As relief for the wife's alleged contempt, the husband's February 21 motion sought, among other things, a modification of the February 4 judgment, and the trial court treated that motion as a Rule 59(e) motion. Assuming, without deciding, that the February 21 motion, by virtue of its request that the trial court amend the February 4 judgment, constituted a Rule 59(e) motion, the trial court lost jurisdiction to rule on that motion on the 90th day after it was filed. See Rule 59.1, Ala. R. Civ. P.; Ex parte Chamblee, 899 So. 2d 244, 247 (Ala. 2004) (" ‘If the trial court allows a post-trial motion to remain pending, and not ruled upon, for 90 days, then the motion is denied by operation of law and the trial court loses its jurisdiction to further entertain that motion.’ " (quoting Ex parte Johnson Land Co., 561 So. 2d 506, 508 (Ala. 1990) )). The 90th day after February 21, 2020, was May 21, 2020, which was well before the trial court entered the July 2 order. Therefore, insofar as the husband's February 21 motion might have constituted a Rule 59(e) motion, the trial court lacked jurisdiction to rule on that motion on July 2, 2020. Id. Accordingly, because we conclude that the trial court lacked subject-matter jurisdiction to enter the July 2 order, we grant the wife's mandamus petition and issue the writ.
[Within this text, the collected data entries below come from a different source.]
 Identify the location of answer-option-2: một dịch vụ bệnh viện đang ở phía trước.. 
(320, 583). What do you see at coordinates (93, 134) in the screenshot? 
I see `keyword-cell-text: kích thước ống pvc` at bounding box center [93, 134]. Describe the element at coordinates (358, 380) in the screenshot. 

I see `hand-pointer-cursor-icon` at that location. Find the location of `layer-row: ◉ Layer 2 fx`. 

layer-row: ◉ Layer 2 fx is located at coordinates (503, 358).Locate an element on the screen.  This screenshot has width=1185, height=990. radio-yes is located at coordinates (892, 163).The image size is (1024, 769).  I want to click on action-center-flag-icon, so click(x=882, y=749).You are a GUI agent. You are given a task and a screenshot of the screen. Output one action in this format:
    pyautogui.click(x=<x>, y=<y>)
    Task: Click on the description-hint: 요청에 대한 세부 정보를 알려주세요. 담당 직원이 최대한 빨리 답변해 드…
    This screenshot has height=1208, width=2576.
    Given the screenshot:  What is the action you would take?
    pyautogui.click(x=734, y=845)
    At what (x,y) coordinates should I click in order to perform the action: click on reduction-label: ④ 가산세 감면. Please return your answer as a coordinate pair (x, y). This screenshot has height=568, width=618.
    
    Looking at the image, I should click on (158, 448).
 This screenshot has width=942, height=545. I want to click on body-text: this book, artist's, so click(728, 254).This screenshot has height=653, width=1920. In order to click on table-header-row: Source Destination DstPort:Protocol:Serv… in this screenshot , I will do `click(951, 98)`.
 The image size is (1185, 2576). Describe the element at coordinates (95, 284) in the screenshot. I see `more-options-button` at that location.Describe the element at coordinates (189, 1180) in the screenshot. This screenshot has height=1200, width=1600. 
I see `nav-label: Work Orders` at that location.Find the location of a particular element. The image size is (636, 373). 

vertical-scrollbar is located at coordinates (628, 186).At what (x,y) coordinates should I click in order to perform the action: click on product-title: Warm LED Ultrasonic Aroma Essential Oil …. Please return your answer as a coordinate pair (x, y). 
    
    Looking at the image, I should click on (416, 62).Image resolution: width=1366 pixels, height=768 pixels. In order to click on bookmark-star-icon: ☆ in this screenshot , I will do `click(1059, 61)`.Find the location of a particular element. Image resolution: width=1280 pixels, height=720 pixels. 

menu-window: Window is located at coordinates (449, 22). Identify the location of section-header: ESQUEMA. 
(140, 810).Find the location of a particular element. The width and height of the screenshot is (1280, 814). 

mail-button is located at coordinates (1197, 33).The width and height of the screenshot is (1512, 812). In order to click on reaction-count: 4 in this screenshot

As a result of the COVID-19 pandemic, our supreme court issued an administrative order on March 13, 2020, that, among other things, provided that deadlines that were set by, or subject to regulation by, the supreme court and were due to expire between March 16, 2020, and April 16, 2020, were extended to April 20, 2020. On April 2, 2020, our supreme court issued its COVID-19 Administrative Order No. 5, which, among other things, extended those deadlines through April 30, 2020. Our supreme court's COVID-19 Administrative Order No. 6, which was issued on April 30, 2020, provided that all deadlines previously extended by the supreme court's previous COVID-19 administrative orders through April 30, 2020, were further extended through May 15, 2020. Our supreme court's COVID-19 Administrative Order No. 7, which was issued on May 13, 2020, provided that, subject to certain specified exceptions, the supreme court's previously issued COVID-19 administrative orders would remain in effect; however, it did not further extend any of the deadlines that were set by, or subject to regulation by, the supreme court beyond May 15, 2020. Because the 90th day after the filing of the February 21 motion in the present case was May 21, 2020, the supreme court's COVID-19 administrative orders did not extend the deadline for the trial court to rule on the February 21 motion under Rule 59.1, and that deadline expired on May 21, 2020.
PETITION GRANTED; WRIT ISSUED.
Thompson, P.J., and Moore, Edwards, and Hanson, JJ., concur.